Harley-Davidson announced last week that it has made an equity investment in Alta Motors, an innovator in lightweight electric vehicles. The two companies will collaborate on electric motorcycle technology and new product development.
However, uncertainty remains around the financing and value retention of these innovative bikes.
“My data is so sparse on [electric bikes] that I haven’t been able to draw any conclusions,” Scott Yarbrough, motorcycle editor at Black Book, told Powersports Finance last month. “I haven’t had enough of these bikes rolling through the auctions for long enough, in volumes high enough to get a great sense.”
It will take another three to five years of consumer testing to determine how well batteries hold up and if their maintenance is more minimal than combustion engines, Yarbrough added.
4. On-Demand Rides and Motorcycle Taxis
While not currently operating these programs in the U.S. yet, companies like Uber and Go-Jek are offering on-demand motorcycle taxi services.
The company that brought consumers UberCHOPPER (on demand helicopter rides) and UberSupercars (Lamborghinis, Ferraris, etc.) added a motorcycle service – UberMOTO — in Bangkok to its roster in February 2016. The service was launched to speed up customers’ travels through the city’s severe traffic congestion. UberMOTO operates just like the company’s car services, enabling customers to save money and time with a shorter ride on a motorcycle.
5. Autonomous Vehicles
Photo via Yamaha
While it remains to be seen how self-driving vehicles will truly transform public roads, many experts claim the vehicles will make the roads safer.
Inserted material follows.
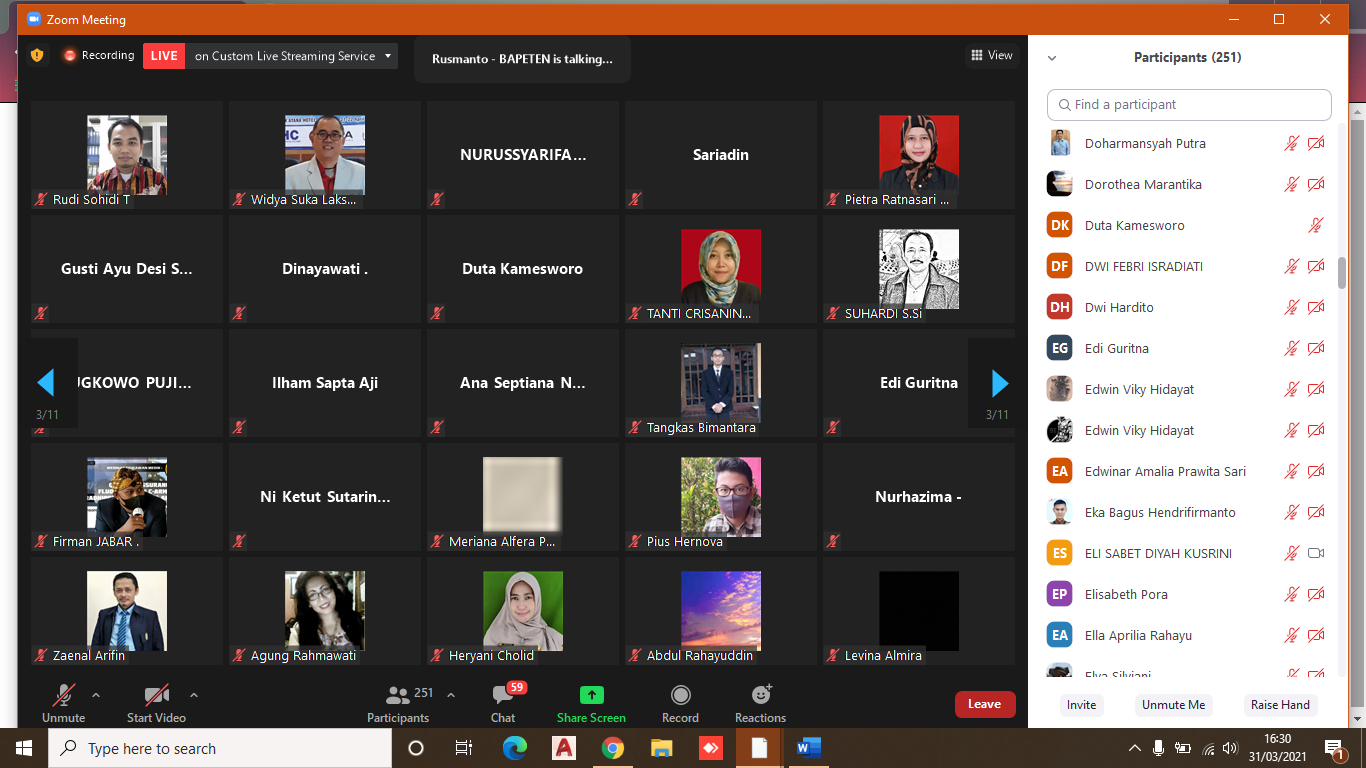Open Google Chrome from the taskbar
Viewport: 1366px width, 768px height.
pos(613,748)

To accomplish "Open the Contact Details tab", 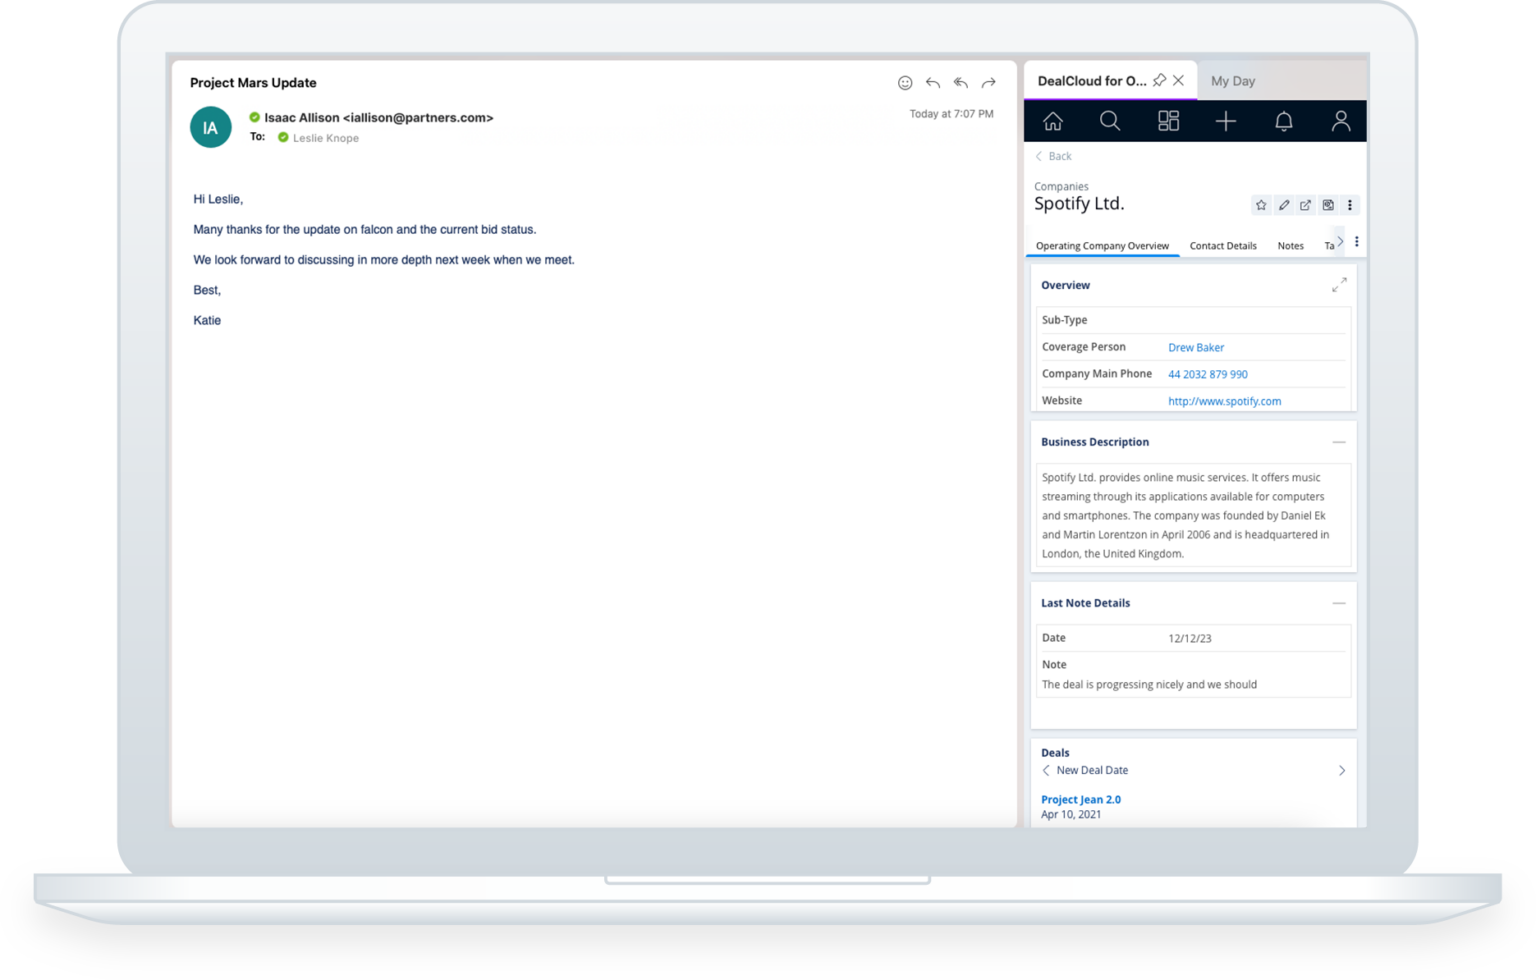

“What I think is going to happen is in the next five years, self-driving cars are going to make the roads so much safer for motorcycle riders that we’re going to see another positive cycle,” Riders Share’s Cornejo told Powersports Finance.
Self-driving vehicles are not only set to transform the auto industry but powersports as well, as some manufacturers test the waters with the autonomous technology.
Yamaha Motor Research & Development, for example, debuted a video last September showing off a fully autonomous Viking VI. The video shows the vehicle driving quickly over rugged terrain, and Yamaha said that it is developing “intelligent vehicle technology” in wilderness environments.
The Yamaha Viking VI (AS-X1) will be fully autonomous and include a custom drive-by-wire system, navigation sensors like lidar, point-to-point navigation demonstrated on the off-road test course, and the ability to avoid obstacles such as downed branches.